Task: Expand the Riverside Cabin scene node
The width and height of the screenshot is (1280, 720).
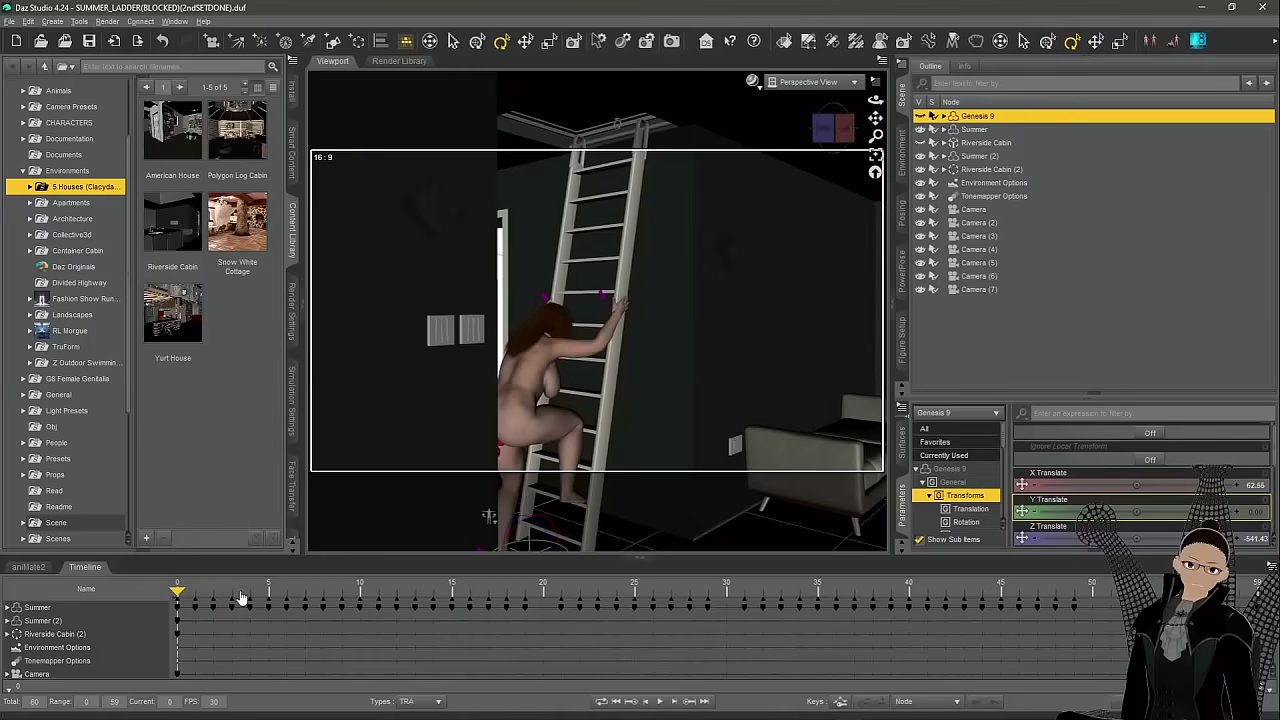Action: click(943, 143)
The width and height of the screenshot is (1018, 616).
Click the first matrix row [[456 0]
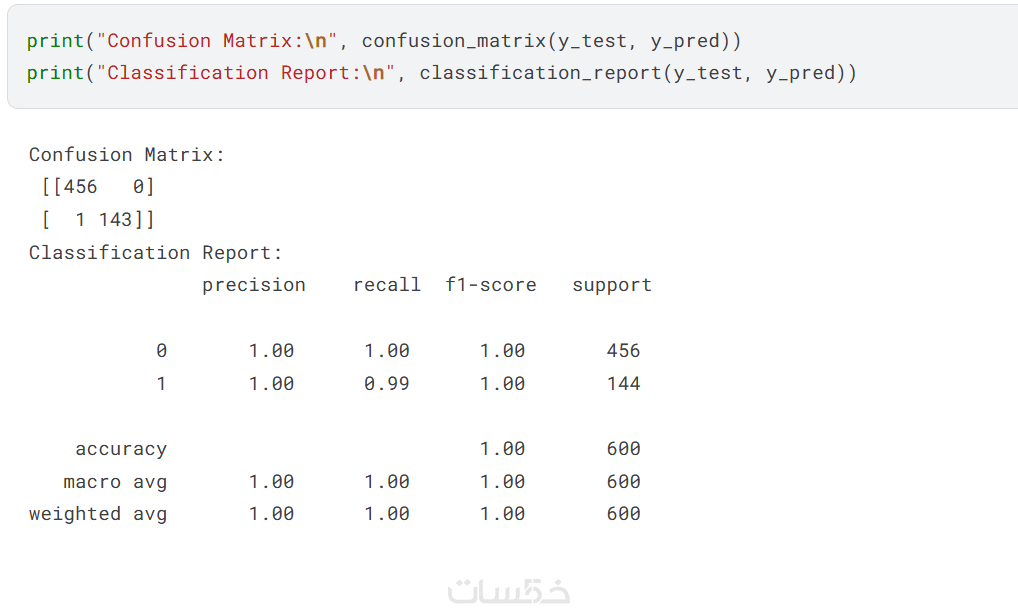[98, 187]
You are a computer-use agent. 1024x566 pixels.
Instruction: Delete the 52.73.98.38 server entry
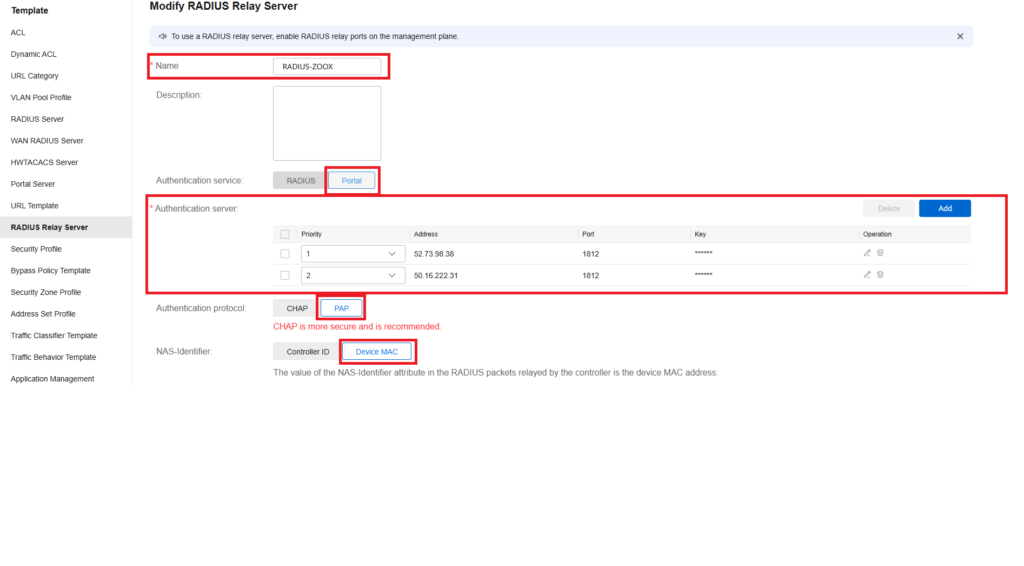tap(880, 253)
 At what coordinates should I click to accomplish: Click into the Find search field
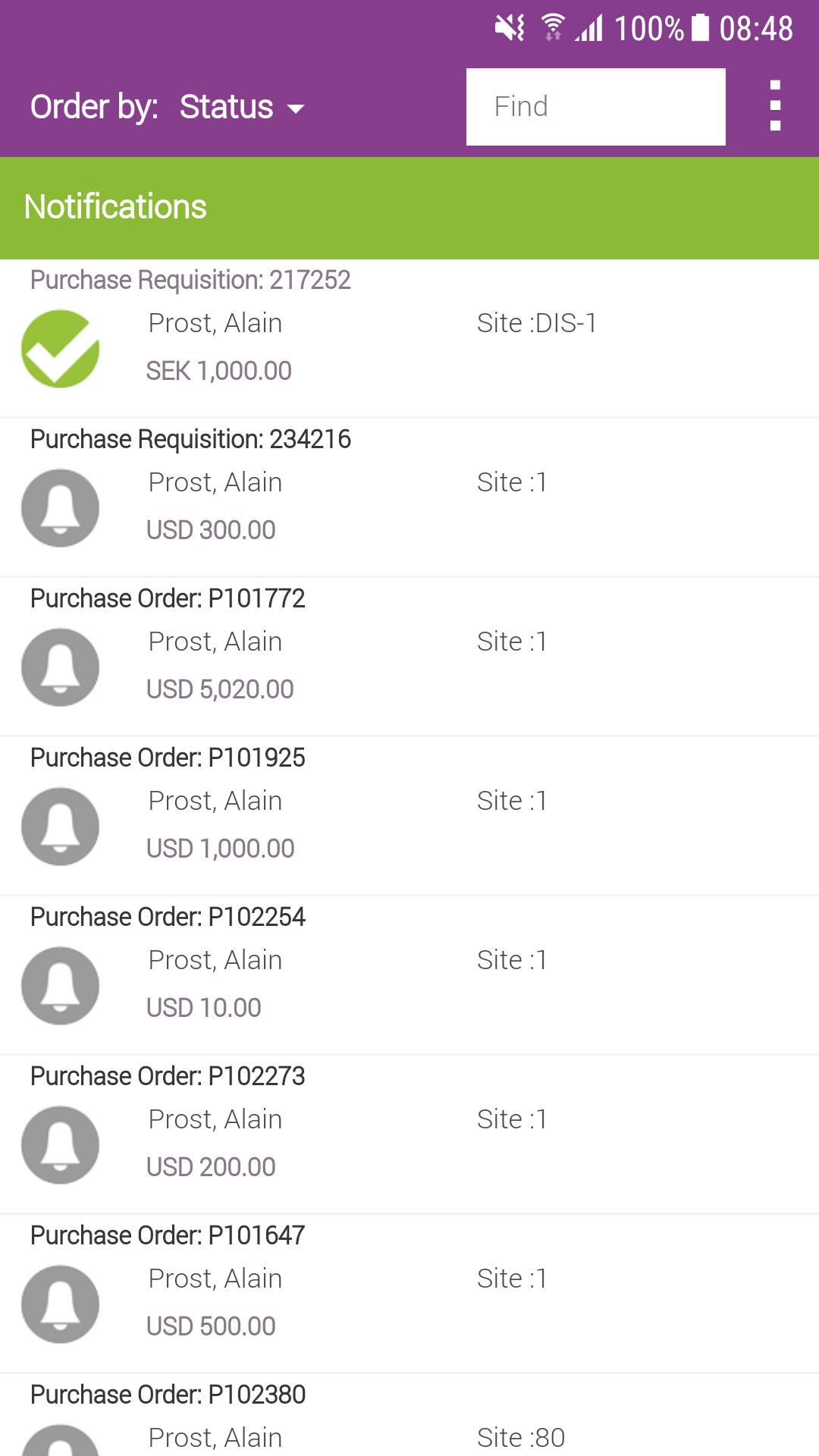coord(596,107)
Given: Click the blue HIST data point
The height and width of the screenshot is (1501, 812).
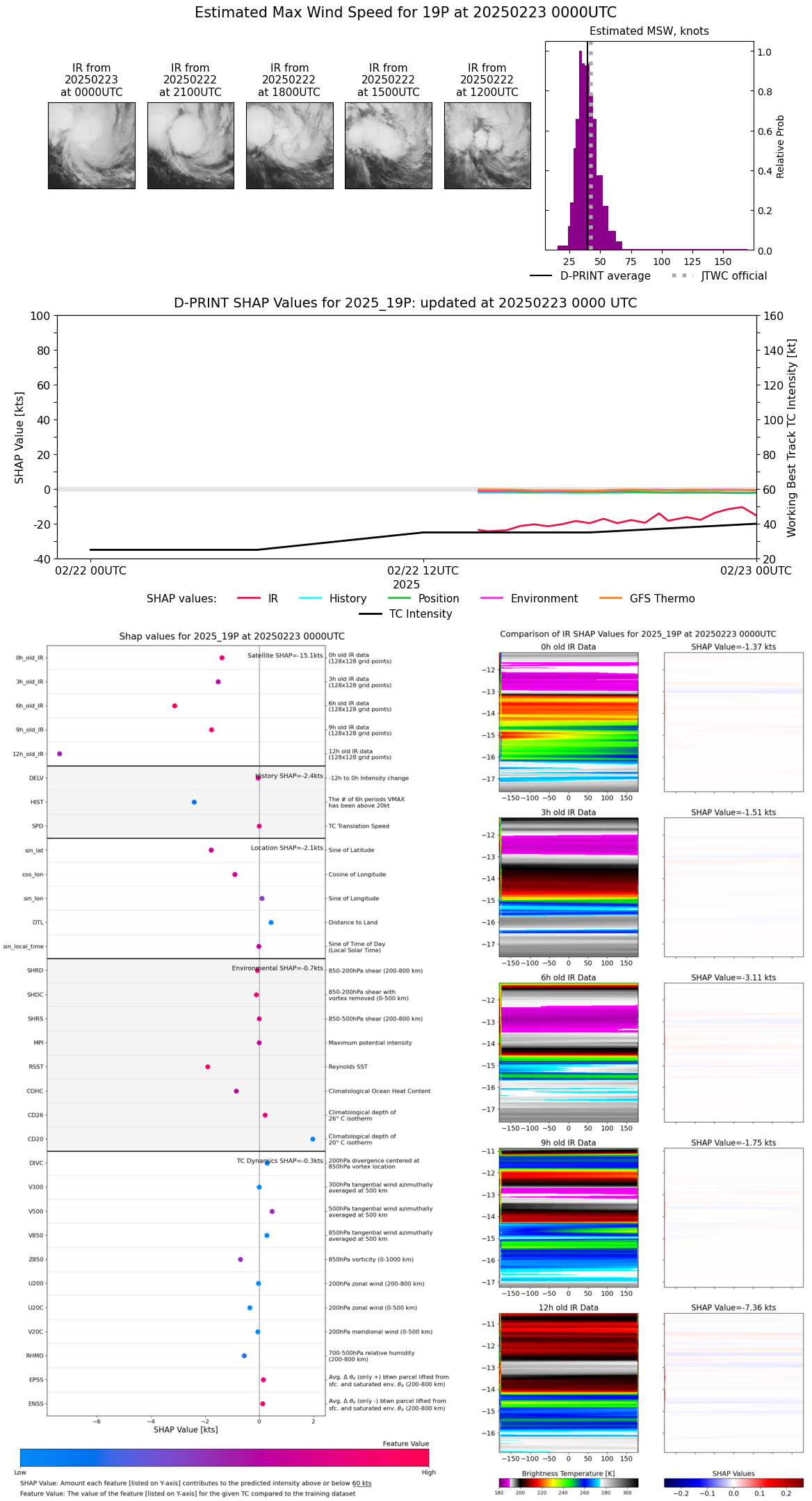Looking at the screenshot, I should pos(194,802).
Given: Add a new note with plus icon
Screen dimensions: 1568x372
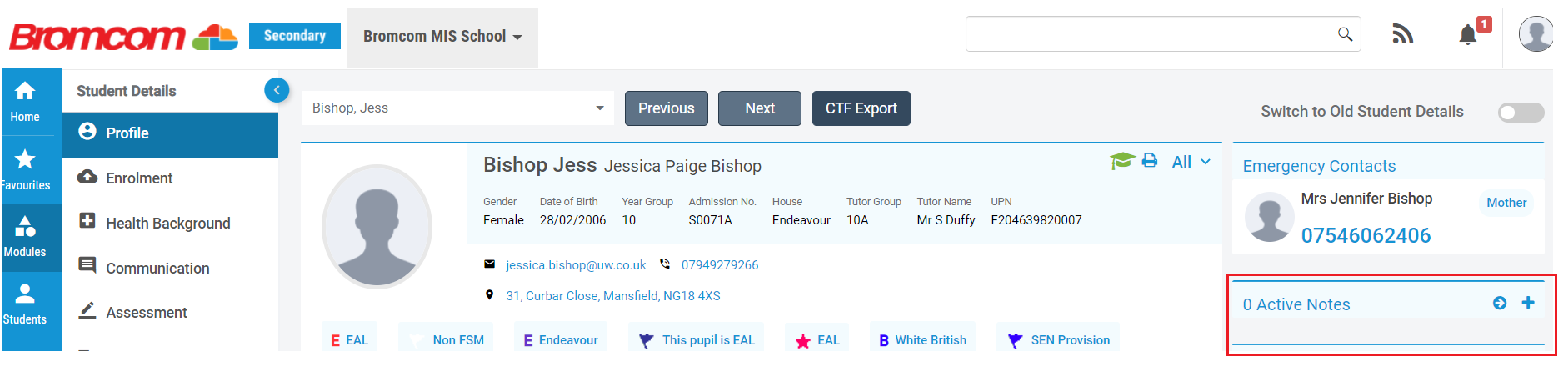Looking at the screenshot, I should [1528, 303].
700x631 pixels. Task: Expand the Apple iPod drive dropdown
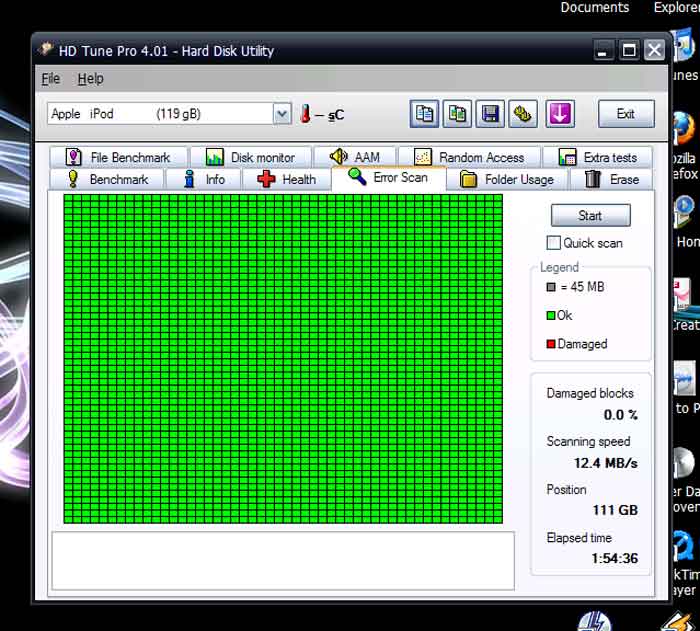(281, 114)
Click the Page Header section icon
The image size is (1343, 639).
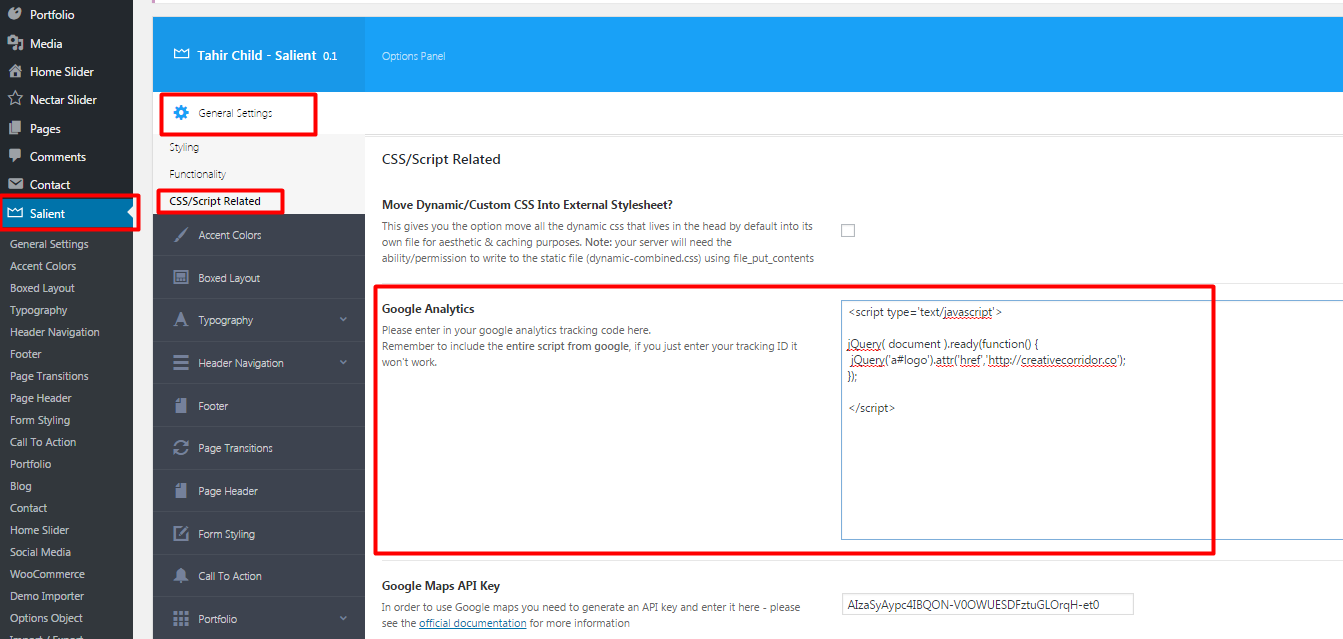182,490
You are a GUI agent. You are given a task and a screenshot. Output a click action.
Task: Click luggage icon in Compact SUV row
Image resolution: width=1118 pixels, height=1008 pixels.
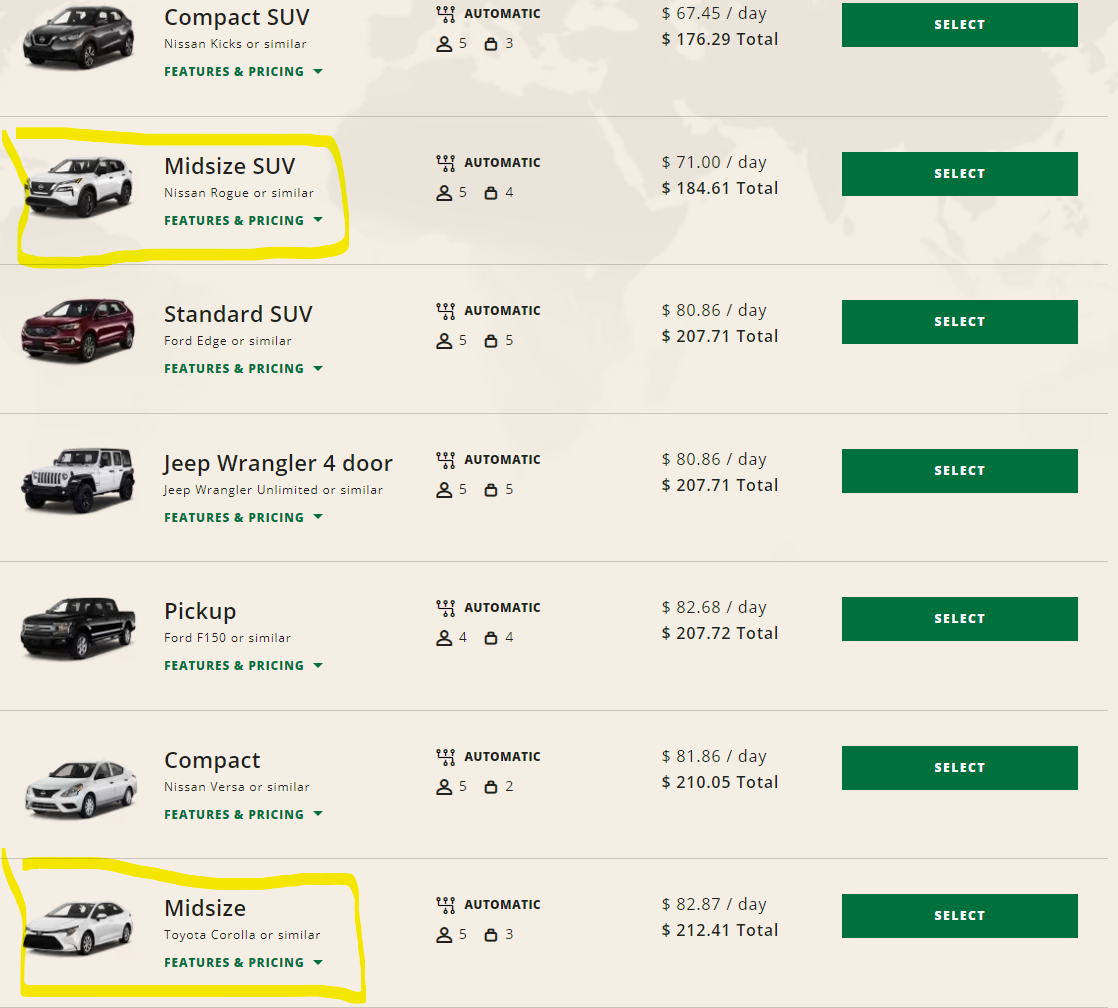pos(491,44)
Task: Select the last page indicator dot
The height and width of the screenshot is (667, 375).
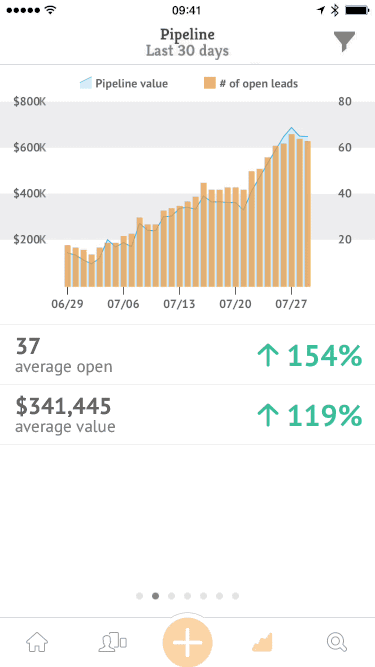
------------------------------
§ EXERCISE GOAL: Copy out each line of the data in which the word "agent" appears.

§ ANSWER TO THE EXERCISE:
You are a computer-use agent. 1024x566 pixels.
You are a GUI agent. You are given a task and a screenshot. Output a click action.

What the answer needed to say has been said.